また、多孔性フィルターとしては、溶液の滅菌処理に使用できるものを好ましく用いることができる。すなわち、多孔性フィルターとしては、溶液を当該多孔性フィルターでろ過することによって、当該溶液中に含まれる微生物やウイルス等を除去できる孔構造を有するものを好ましく用いることができ、例えば、汎用されている滅菌用フィルターや限外ろ過膜、精密ろ過膜を用いることができる。このような溶液を滅菌できる多孔性フィルターとしては、例えば、孔径が0.001〜0.5μmの範囲のものを用いることができ、0.2〜0.45μmの範囲のものを好ましく用いることができる。
また、多孔性フィルターとしては、ろ過処理に先立って、予め乾燥処理が施されたものを好ましく用いることができる。すなわち、例えば、乾燥状態で包装されて販売されている多孔性フィルターを用いる場合には、当該多孔性フィルターを濡らすことなく、乾燥状態を維持した当該多孔性フィルターを用いることができる。

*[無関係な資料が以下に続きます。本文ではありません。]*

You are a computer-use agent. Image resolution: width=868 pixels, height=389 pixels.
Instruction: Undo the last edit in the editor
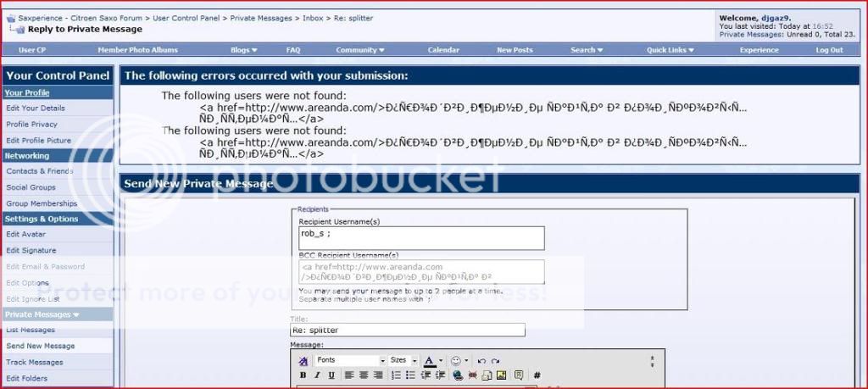click(x=481, y=361)
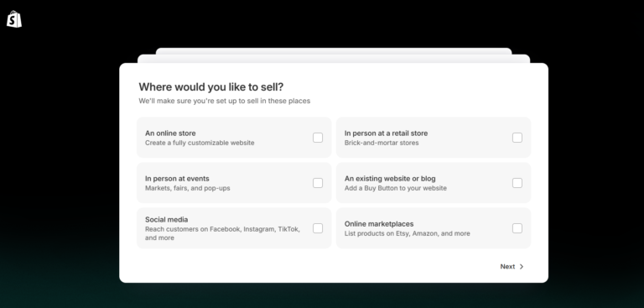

また、例えば、洗浄等の前処理によっていったん濡らされた多孔性フィルターを用いる場合には、当該多孔性フィルターの内部に保持された液体を除去し、又は当該液体の量を低減することにより、当該多孔性フィルターの内部に保持される気体の量を増加させる乾燥処理を施した後に、当該多孔性フィルターを用いることができる。具体的な乾燥処理としては、例えば、多孔性フィルターを湿度の低い気体に接触させる方法、多孔性フィルターを加熱する方法、多孔性フィルターに湿度の低い気体を通す方法を用いることができる。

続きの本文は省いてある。